OBJECTIF ÉNONCÉ A
Dans les enregistrements, commencez à la ligne qui contient « Viewport: 282px width, 137px » et arrêtez-vous après celle qui contient « coord(579,411) ». Redonnez ces lignes en remplaçant « Domain » par « Region », sans rien modifier d'autre.
====== EXTRAIT À LIRE
La mission se compose de 2 équipages, 5 mécaniciens et 2 cuisiniers. Le Lcl DUMAS est chef de mission, je suis SGC, chef de l’équipe de mécaniciens.
L’appareil VIP comprend 2 chambres, 1 bureau et une salle à manger privée, séparés par des cloisons fixes et protégés des regards par des rideaux coulissants.
L’arrière du cargo est aménagé en cuisine et salle équipage - mécaniciens car nous avons à bord un « maître queue » pour servir à tous de succulents repas. Tous les mets ont été chargés en container et seront apprêtés à bord le moment venu sur la cuisinière électrique prévue à cet effet.
Après 5 heures et 40 minutes de vol, nous faisons escale technique à Dakar pour faire les pleins de kérosène et d’eau déminéralisée.
Il y a quelques heures que nous avons décollé de Dakar, tout est calme à bord.
Nous jouons aux tarots. Le général est aux commandes, son épouse dans la partie privée.
Je l’aperçois soudain en grande discussion avec le Lcl DUMAS. Celui-ci se dirige vers nous l’air contrarié. Il me fait un signe de la main et je le rejoins aussitôt dans la coursive.
« Etes-vous au courant que le lit du général a été fait en « portefeuille* » ? » m’interroge-t-il, l’air agacé.
Je suis sidéré.
« Non, mon colonel, mon équipe et moi-même n’avons touché à quoi que ce soit ! La configuration VIP a été montée par l’équipe spécialisée du Germas 15093, la journée avant notre départ !
============
OBJECTIF ÉNONCÉ B
Reproduisez, s'il vous plaît, l'extrait sur la mission à bord de l'appareil VIP en entier, à l'identique.
====== ENREGISTREMENTS
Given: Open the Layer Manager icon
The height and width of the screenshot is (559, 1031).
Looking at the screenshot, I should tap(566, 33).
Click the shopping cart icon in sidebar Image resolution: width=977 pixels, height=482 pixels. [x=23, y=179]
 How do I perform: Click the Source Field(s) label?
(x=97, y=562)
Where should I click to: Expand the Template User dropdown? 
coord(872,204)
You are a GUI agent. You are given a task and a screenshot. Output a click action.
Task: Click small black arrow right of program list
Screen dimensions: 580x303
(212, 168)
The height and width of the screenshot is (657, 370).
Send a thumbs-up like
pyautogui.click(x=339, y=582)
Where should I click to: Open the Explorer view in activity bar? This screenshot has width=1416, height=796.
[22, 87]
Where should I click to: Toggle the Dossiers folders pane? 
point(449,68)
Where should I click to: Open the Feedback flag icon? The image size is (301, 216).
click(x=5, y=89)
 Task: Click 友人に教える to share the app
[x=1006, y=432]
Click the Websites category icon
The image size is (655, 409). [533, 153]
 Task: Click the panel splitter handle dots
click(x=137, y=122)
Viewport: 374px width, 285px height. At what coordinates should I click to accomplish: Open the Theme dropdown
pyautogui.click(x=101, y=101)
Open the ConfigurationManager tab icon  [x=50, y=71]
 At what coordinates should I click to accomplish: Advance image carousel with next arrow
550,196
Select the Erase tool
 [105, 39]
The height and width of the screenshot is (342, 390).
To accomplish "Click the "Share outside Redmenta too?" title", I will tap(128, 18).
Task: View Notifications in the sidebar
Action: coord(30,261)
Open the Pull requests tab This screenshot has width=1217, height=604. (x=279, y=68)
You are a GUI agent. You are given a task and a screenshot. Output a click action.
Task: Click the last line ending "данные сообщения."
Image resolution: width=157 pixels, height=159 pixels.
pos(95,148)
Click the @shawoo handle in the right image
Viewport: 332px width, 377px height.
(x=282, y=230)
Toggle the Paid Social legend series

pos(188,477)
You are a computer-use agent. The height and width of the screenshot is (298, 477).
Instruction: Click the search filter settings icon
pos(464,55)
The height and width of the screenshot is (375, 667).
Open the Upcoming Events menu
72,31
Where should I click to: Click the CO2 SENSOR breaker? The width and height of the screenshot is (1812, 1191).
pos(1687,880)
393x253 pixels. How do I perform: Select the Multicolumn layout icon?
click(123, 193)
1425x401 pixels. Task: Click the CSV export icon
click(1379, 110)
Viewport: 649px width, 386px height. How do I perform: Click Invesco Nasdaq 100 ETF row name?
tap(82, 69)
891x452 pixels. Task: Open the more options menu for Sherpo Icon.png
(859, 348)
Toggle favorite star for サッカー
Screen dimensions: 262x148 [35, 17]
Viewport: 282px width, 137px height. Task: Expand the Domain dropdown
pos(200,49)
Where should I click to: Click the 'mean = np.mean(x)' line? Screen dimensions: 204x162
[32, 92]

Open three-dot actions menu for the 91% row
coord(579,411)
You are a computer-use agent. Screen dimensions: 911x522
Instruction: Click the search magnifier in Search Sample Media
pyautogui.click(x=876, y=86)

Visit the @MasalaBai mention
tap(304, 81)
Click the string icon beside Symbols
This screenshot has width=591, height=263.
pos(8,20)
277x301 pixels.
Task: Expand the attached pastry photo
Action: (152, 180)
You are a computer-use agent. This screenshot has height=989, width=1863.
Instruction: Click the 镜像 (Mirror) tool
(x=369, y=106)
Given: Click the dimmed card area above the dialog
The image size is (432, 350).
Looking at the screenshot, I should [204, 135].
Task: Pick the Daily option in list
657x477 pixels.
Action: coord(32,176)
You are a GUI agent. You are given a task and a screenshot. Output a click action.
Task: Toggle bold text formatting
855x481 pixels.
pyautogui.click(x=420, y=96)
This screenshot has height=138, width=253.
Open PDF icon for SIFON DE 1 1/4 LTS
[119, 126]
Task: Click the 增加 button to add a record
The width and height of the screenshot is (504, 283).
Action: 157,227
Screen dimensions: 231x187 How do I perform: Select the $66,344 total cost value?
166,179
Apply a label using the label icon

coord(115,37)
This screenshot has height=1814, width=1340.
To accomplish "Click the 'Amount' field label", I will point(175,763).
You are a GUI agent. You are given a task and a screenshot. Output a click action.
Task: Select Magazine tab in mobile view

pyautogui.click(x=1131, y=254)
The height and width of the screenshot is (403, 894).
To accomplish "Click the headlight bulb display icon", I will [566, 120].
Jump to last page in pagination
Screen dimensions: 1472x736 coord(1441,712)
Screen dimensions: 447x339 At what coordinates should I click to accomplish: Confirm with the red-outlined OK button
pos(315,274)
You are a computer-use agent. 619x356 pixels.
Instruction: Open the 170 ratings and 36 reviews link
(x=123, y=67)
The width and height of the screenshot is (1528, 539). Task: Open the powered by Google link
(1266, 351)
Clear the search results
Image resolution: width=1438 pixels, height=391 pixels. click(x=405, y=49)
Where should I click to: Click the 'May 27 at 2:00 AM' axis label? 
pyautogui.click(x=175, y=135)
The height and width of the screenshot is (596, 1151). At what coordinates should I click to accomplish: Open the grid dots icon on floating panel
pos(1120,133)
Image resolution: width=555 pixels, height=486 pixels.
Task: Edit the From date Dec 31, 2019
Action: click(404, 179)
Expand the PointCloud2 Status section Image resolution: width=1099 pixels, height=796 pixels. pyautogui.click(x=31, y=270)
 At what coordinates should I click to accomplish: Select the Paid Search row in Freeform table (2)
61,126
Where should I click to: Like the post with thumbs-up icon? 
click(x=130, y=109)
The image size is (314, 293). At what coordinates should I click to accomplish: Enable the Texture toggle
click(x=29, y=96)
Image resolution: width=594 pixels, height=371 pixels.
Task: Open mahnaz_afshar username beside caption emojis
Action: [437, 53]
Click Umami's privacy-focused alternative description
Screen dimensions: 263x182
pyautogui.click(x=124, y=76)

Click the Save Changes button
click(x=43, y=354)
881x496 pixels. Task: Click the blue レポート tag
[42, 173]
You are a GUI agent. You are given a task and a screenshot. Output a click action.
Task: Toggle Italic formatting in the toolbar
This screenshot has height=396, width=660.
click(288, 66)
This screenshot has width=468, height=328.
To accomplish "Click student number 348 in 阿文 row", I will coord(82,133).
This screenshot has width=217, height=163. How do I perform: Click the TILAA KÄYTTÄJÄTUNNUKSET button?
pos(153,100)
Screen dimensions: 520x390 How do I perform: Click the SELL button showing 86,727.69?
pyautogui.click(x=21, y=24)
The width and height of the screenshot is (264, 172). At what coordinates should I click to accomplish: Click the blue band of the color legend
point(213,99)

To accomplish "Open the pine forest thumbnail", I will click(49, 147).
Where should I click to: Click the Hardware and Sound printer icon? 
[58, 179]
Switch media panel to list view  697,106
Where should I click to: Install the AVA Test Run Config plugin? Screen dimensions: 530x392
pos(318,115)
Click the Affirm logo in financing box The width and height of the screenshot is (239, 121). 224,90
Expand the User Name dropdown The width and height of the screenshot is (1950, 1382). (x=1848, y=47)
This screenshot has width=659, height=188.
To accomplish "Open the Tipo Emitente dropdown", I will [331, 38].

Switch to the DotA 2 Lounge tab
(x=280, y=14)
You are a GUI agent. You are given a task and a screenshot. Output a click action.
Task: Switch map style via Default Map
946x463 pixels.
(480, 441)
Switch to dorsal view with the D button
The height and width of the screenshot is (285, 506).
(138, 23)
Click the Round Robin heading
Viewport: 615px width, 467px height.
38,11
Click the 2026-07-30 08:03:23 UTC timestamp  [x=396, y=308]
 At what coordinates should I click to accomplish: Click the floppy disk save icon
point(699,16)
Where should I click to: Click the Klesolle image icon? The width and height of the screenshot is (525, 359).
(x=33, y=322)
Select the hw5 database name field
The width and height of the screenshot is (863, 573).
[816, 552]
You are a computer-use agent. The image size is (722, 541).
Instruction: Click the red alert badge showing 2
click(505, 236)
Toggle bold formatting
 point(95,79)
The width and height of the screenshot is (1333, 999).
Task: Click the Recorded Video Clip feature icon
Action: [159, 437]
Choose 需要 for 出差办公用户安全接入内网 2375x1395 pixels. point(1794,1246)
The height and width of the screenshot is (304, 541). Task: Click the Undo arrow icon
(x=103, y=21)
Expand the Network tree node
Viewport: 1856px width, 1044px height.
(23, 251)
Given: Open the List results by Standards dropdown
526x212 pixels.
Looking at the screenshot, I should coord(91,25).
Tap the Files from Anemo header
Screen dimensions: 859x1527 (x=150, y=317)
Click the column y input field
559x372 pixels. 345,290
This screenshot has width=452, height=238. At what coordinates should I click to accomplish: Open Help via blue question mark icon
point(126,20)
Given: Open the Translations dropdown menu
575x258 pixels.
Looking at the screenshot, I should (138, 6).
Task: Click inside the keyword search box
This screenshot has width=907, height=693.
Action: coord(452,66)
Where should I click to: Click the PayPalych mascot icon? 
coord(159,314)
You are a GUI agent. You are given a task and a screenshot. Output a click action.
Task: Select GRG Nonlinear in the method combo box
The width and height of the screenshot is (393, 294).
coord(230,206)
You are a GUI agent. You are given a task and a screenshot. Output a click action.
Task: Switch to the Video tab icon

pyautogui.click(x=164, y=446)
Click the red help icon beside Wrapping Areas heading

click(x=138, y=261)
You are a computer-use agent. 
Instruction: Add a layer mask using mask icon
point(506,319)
============
RÉPONSE COMPLÈTE A
Viewport: 282px width, 137px height. Task: Expand the Region dropdown
pos(200,49)
Where should I click to: Click the 'mean = np.mean(x)' line? Screen dimensions: 204x162
[32, 92]

Open three-dot actions menu for the 91% row
coord(579,411)

RÉPONSE COMPLÈTE B
La mission se compose de 2 équipages, 5 mécaniciens et 2 cuisiniers. Le Lcl DUMAS est chef de mission, je suis SGC, chef de l’équipe de mécaniciens.
L’appareil VIP comprend 2 chambres, 1 bureau et une salle à manger privée, séparés par des cloisons fixes et protégés des regards par des rideaux coulissants.
L’arrière du cargo est aménagé en cuisine et salle équipage - mécaniciens car nous avons à bord un « maître queue » pour servir à tous de succulents repas. Tous les mets ont été chargés en container et seront apprêtés à bord le moment venu sur la cuisinière électrique prévue à cet effet.
Après 5 heures et 40 minutes de vol, nous faisons escale technique à Dakar pour faire les pleins de kérosène et d’eau déminéralisée.
Il y a quelques heures que nous avons décollé de Dakar, tout est calme à bord.
Nous jouons aux tarots. Le général est aux commandes, son épouse dans la partie privée.
Je l’aperçois soudain en grande discussion avec le Lcl DUMAS. Celui-ci se dirige vers nous l’air contrarié. Il me fait un signe de la main et je le rejoins aussitôt dans la coursive.
« Etes-vous au courant que le lit du général a été fait en « portefeuille* » ? » m’interroge-t-il, l’air agacé.
Je suis sidéré.
« Non, mon colonel, mon équipe et moi-même n’avons touché à quoi que ce soit ! La configuration VIP a été montée par l’équipe spécialisée du Germas 15093, la journée avant notre départ !